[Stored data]
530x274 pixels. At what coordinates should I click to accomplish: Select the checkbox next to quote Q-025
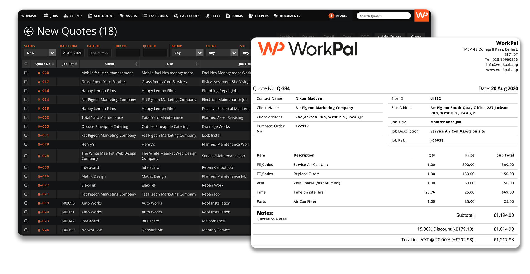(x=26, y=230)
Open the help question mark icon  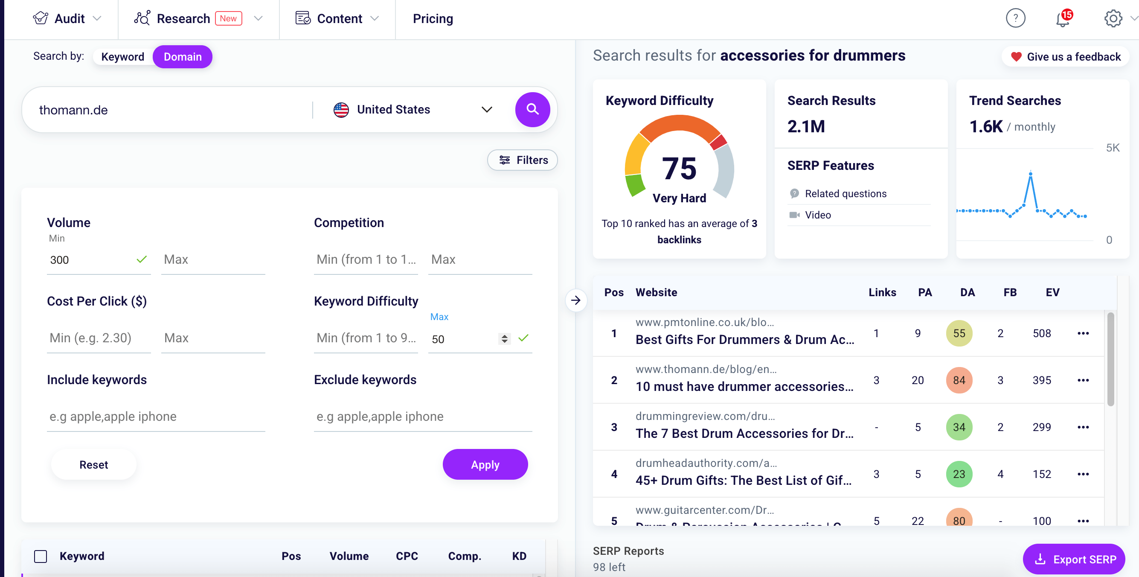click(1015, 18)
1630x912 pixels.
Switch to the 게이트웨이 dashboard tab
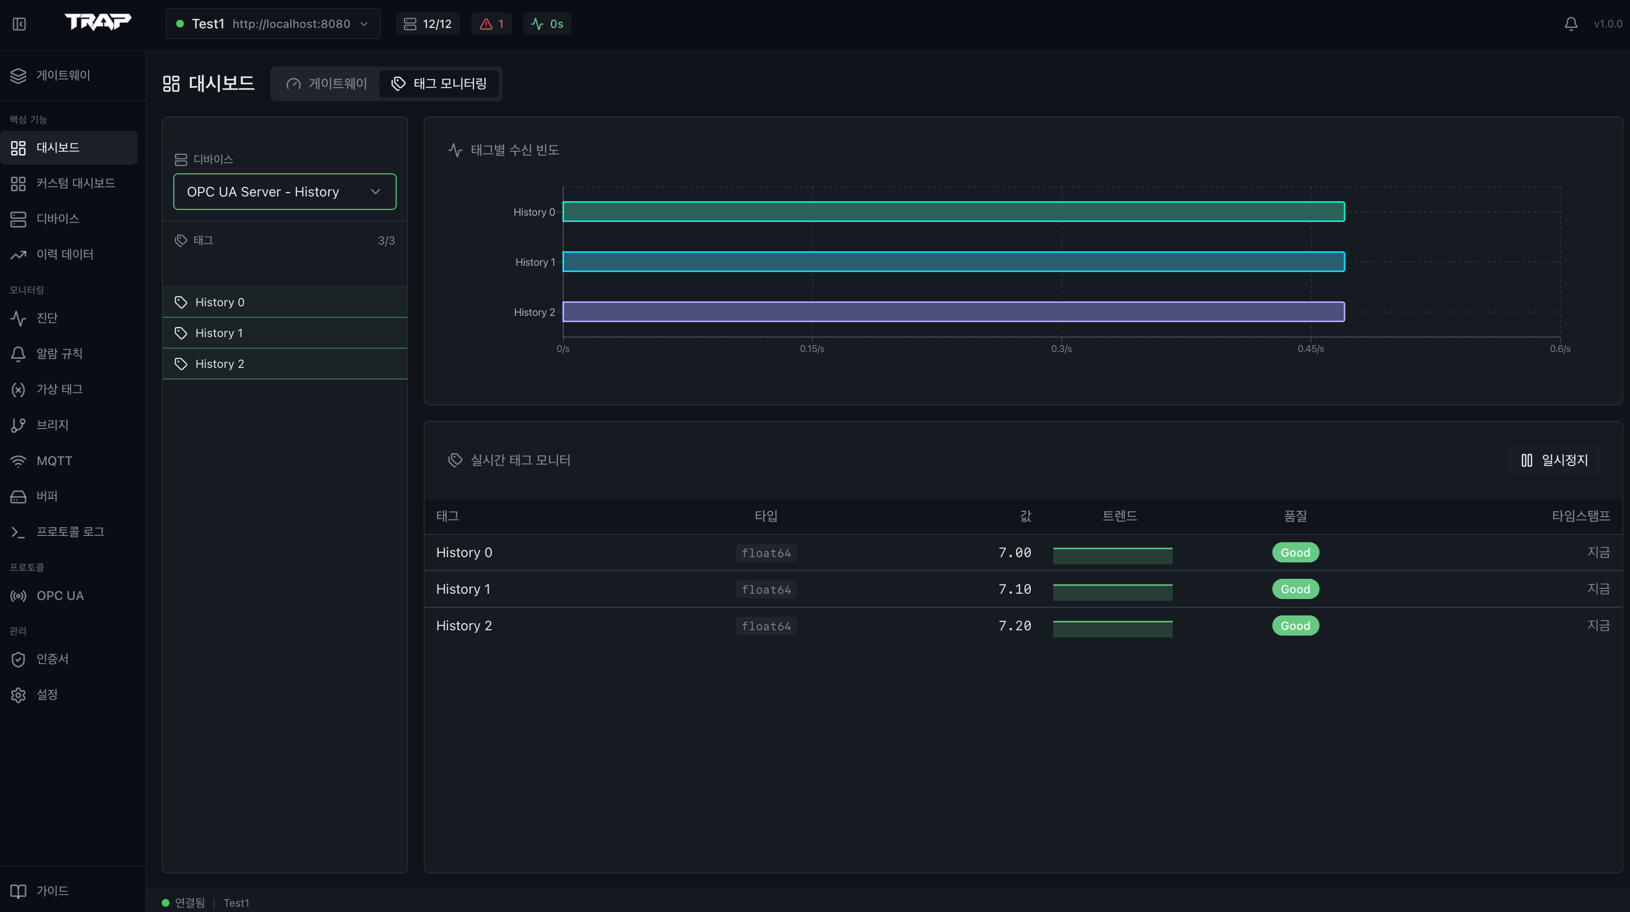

## Work order:
The line containing "1630x912 pixels." and all lines after it, through the last line of the records, should be returned exactly. Omit the pictures.

## Response area:
1630x912 pixels.
Switch to the 게이트웨이 dashboard tab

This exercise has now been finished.